I broke out into the fresh air, the wail of sirens, the clap of gunfire and the screams of men. Some men were trying to get to their cars and drive away, those privileged few. The cops were already closing of the arena parking exits, so I wasn't sure what they were thinking, if they were thinking at all.

My path cut across the greenway and toward the metro. I wasn't taking the subway, I was walking along the tracks in an effort to make my getaway. I decided to get rid of my phone then realized I hadn't activated it yet. My phone didn't know it was working for me and neither did anyone else.

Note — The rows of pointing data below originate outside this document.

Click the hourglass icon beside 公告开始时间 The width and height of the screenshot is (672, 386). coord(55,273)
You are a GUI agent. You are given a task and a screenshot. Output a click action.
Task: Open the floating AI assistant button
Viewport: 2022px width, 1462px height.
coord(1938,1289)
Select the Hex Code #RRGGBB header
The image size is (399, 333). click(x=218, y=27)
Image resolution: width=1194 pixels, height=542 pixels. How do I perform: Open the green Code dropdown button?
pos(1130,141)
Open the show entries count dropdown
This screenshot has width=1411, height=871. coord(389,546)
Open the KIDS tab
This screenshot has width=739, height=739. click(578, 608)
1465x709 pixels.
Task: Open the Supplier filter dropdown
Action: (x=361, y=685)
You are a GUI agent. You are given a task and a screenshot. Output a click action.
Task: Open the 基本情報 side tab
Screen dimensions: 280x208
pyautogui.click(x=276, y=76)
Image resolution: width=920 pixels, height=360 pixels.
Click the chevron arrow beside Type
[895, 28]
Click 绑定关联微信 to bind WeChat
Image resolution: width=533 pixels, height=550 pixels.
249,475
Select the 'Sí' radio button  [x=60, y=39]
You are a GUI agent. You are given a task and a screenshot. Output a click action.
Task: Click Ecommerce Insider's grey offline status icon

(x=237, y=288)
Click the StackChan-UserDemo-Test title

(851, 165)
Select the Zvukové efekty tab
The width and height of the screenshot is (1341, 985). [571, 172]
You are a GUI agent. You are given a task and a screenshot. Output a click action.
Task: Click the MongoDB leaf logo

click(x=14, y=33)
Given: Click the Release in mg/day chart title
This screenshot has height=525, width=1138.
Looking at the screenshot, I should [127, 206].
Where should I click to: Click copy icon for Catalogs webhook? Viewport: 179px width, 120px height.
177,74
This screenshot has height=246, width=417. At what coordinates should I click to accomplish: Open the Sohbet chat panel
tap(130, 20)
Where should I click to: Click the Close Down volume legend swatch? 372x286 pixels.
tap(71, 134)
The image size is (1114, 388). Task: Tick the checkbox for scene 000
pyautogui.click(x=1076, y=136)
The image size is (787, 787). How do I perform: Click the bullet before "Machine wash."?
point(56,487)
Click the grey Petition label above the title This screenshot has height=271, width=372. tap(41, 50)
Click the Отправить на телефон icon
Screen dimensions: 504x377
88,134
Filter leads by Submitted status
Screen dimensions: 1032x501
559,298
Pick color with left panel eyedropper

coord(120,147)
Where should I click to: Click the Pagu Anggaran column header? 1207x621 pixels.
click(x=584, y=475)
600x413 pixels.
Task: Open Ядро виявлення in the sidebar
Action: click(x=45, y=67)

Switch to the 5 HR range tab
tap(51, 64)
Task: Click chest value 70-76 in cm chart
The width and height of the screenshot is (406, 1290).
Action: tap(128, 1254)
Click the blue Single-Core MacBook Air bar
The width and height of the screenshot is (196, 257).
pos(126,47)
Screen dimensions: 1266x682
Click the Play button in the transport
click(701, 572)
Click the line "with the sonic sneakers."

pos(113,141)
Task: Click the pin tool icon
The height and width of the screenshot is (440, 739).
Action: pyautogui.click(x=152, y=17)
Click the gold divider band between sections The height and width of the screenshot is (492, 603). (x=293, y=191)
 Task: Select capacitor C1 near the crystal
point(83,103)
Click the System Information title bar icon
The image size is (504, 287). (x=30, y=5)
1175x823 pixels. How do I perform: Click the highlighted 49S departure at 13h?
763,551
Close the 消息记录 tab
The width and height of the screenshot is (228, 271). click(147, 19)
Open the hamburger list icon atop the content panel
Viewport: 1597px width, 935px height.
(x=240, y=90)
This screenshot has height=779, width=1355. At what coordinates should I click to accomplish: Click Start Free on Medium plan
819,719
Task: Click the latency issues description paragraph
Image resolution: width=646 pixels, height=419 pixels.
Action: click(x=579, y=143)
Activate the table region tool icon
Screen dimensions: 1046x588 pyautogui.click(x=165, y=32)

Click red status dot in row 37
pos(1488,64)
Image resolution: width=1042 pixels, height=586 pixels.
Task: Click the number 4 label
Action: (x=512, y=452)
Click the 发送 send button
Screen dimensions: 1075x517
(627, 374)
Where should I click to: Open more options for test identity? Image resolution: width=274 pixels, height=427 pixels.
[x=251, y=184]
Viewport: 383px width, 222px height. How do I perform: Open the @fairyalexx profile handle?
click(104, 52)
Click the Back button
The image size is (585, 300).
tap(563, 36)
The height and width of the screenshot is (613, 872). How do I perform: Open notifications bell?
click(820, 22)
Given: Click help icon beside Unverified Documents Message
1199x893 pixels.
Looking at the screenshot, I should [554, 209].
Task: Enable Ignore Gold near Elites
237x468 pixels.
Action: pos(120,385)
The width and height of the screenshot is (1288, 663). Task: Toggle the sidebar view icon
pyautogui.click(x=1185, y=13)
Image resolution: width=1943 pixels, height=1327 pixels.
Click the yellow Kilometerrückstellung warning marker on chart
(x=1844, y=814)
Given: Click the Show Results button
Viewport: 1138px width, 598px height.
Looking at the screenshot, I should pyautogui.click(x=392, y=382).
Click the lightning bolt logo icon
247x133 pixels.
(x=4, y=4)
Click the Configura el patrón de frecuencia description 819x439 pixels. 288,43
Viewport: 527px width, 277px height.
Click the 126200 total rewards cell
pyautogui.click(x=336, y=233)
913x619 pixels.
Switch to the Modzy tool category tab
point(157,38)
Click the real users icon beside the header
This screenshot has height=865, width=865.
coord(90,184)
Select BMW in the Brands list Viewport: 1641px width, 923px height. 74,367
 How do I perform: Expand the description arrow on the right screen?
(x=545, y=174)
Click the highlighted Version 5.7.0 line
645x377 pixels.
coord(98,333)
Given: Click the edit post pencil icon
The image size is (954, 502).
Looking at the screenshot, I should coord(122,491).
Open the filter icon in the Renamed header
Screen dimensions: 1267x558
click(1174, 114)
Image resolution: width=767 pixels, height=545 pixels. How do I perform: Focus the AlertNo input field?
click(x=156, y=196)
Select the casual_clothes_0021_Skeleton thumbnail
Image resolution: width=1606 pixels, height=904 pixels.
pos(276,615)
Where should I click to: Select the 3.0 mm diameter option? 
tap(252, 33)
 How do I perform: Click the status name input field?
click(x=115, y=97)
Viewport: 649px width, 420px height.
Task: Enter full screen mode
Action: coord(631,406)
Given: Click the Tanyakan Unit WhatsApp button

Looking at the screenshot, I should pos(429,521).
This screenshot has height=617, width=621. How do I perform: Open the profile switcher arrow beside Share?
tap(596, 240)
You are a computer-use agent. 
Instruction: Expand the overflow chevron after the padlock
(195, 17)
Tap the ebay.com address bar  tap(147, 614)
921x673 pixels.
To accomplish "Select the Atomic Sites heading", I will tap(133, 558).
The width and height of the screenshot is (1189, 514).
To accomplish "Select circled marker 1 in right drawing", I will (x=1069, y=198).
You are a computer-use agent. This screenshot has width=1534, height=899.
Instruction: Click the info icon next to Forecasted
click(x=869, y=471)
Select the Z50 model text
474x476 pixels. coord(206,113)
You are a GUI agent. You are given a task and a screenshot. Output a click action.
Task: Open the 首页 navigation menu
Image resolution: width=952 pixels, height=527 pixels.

As a phone it was worthless but as a media device, it serviced me just fine. Once I made it to the subway tunnels, I took stock of my situation. Where was I going to go? Home? Most likely bad for me and bad for everyone I cared about. My arm still throbbed where the cop hit me with her stun baton but was functional.

My bracelet looked none the worse for wear despite taking the brunt of the impact and shock. I didn't want to sit uselessly by while the Vanishers or Dimples' people picked me up. I had to do something, but I didn't know what. The sane, rational decision was to hunker down somewhere and let someone I liked find me. Insanity sucks.

I went through some convolution to get a pre-paid phone card. Two college girls and not 'actual' sex. A half-dozen calls later, Capri knew I was still alive, she told me Angel was okay and worried about me, and I was headed into what may have been the worst decision of my life. I was drawn to it because I need to do more than live, I wanted to scream at the Void that I was alive.

Getting in was stunningly easy, there were bodies everywhere, cops and males. I was given a few quick looks, but the staff were busy and the cops were still stunned. A male nurse came into my perception.

"Hey, I'm looking for an Officer Passey," I grabbed his arm. "Can you tell me where she is?"

He looked up angrily. I was about to be told where I could shove it when the realization of who I was crossed his face.

"I brought her out of the arena and I need to tell her something," I added. He was weighing all kinds of factors before he decided in my favor.

"Bay 2-E," he told me then hurried off to the job that needed him. There were cops and guys stacked up all over the place. Doctors and nurses were doing triage. I could sense the low level hostility the police were showing the male nurses and doctor (just one so far). As I pulled the curtain aside at 2-E, Passey was putting her shirt back on.

"Excuse me?" a female nurse challenged me.

"Israel?" Passey muttered. Her head and ribs were bandaged and she looked a little off.

"Israel Jensen?" the nurse confirmed. "Listen up asshole, this is all,”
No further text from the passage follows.